GIVEN DATA
________________________

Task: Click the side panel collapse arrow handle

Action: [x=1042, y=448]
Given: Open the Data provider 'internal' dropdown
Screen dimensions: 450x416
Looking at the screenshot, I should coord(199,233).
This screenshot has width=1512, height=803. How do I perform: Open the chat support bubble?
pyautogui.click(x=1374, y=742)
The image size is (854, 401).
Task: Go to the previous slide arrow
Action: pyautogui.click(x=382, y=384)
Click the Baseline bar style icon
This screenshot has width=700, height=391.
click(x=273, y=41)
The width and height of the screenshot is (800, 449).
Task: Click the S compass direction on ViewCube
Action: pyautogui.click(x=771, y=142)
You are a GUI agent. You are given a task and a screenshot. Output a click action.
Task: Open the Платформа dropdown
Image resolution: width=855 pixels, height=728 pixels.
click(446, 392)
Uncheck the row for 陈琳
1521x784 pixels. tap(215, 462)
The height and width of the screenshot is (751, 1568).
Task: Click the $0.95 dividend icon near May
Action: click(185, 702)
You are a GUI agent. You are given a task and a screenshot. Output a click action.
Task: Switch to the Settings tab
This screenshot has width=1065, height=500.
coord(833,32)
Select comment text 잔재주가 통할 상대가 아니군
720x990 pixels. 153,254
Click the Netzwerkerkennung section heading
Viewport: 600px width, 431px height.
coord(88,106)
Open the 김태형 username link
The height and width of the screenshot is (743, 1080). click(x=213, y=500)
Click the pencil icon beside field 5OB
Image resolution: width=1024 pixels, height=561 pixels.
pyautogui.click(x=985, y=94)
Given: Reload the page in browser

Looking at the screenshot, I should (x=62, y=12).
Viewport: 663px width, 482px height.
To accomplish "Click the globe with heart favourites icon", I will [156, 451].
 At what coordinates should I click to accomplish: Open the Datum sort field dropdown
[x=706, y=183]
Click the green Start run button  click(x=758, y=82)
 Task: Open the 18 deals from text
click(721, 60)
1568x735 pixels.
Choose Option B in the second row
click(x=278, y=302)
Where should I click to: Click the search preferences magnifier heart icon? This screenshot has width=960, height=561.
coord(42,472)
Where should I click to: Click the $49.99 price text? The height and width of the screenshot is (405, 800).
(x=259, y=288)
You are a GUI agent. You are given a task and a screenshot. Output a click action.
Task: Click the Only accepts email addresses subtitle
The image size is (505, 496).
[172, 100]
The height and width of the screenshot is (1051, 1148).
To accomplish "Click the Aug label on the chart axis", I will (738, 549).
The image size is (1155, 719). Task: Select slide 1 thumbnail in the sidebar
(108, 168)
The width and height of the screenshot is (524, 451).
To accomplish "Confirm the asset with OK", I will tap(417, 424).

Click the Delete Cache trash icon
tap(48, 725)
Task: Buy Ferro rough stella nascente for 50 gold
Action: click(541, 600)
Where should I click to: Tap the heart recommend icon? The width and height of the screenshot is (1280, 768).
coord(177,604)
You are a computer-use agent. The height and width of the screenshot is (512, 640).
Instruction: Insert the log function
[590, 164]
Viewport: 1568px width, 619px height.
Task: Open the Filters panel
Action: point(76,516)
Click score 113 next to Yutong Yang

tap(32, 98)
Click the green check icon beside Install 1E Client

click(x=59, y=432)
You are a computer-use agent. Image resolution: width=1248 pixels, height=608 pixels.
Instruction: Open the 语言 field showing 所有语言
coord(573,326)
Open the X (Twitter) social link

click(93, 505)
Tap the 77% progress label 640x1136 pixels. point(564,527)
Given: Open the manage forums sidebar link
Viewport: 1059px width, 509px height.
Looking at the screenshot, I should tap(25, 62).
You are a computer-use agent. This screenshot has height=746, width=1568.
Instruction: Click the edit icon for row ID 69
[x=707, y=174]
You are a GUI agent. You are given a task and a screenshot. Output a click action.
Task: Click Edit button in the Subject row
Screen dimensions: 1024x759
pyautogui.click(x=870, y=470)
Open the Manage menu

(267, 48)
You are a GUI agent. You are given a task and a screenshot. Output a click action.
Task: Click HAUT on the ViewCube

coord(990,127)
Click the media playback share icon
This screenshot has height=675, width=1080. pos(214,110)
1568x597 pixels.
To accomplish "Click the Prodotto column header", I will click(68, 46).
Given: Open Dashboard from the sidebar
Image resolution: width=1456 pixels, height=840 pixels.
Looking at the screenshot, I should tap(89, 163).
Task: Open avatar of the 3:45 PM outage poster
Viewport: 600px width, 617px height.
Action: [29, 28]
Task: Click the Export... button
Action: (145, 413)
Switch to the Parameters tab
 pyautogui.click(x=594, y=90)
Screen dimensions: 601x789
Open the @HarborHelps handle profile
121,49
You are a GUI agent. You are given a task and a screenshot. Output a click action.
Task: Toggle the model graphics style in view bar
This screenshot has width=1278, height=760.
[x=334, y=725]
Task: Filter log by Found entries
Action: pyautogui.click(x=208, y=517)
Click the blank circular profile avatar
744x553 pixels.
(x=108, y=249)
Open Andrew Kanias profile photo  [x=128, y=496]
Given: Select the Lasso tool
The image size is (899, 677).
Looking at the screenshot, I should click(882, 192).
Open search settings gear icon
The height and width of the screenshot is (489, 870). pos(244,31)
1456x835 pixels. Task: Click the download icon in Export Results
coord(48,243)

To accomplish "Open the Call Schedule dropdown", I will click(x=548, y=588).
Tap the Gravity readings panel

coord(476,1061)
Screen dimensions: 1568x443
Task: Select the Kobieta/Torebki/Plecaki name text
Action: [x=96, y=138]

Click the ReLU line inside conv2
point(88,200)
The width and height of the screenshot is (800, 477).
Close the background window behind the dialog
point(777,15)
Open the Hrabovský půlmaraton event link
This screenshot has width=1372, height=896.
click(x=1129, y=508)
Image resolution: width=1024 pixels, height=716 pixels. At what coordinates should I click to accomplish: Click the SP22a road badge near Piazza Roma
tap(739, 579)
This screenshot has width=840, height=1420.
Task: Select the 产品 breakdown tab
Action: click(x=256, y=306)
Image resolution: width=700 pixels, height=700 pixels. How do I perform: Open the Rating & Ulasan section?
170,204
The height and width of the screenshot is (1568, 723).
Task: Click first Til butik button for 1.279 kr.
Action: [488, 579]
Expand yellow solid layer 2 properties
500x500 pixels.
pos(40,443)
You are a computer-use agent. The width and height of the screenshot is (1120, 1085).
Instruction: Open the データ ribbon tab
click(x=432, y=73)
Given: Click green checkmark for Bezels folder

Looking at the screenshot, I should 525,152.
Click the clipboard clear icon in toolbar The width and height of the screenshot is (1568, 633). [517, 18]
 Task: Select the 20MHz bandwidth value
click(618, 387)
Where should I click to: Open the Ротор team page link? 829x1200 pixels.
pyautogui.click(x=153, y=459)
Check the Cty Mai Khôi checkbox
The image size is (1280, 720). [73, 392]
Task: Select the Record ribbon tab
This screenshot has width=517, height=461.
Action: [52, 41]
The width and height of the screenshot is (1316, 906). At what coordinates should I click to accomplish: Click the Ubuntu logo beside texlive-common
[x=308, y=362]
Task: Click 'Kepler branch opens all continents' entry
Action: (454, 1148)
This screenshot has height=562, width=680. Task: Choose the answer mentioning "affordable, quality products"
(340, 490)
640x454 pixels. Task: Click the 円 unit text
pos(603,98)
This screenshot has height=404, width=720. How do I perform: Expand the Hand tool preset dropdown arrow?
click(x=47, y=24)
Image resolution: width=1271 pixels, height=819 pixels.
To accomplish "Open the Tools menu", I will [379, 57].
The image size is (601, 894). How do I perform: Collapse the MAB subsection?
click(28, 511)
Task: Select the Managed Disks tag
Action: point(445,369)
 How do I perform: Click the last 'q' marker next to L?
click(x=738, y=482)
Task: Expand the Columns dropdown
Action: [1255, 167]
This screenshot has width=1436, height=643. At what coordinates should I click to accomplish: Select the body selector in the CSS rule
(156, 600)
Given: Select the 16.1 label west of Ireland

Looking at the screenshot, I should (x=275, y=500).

________________________

WHAT TO DO
Using the entries above, repeat only the lines from the one containing "The height and width of the screenshot is (1051, 1148)." through the one containing "The width and height of the screenshot is (524, 451).", end lines included.

SOLVED EXERCISE
The height and width of the screenshot is (1051, 1148).
To accomplish "Click the Aug label on the chart axis", I will (738, 549).
The image size is (1155, 719). Task: Select slide 1 thumbnail in the sidebar
(108, 168)
The width and height of the screenshot is (524, 451).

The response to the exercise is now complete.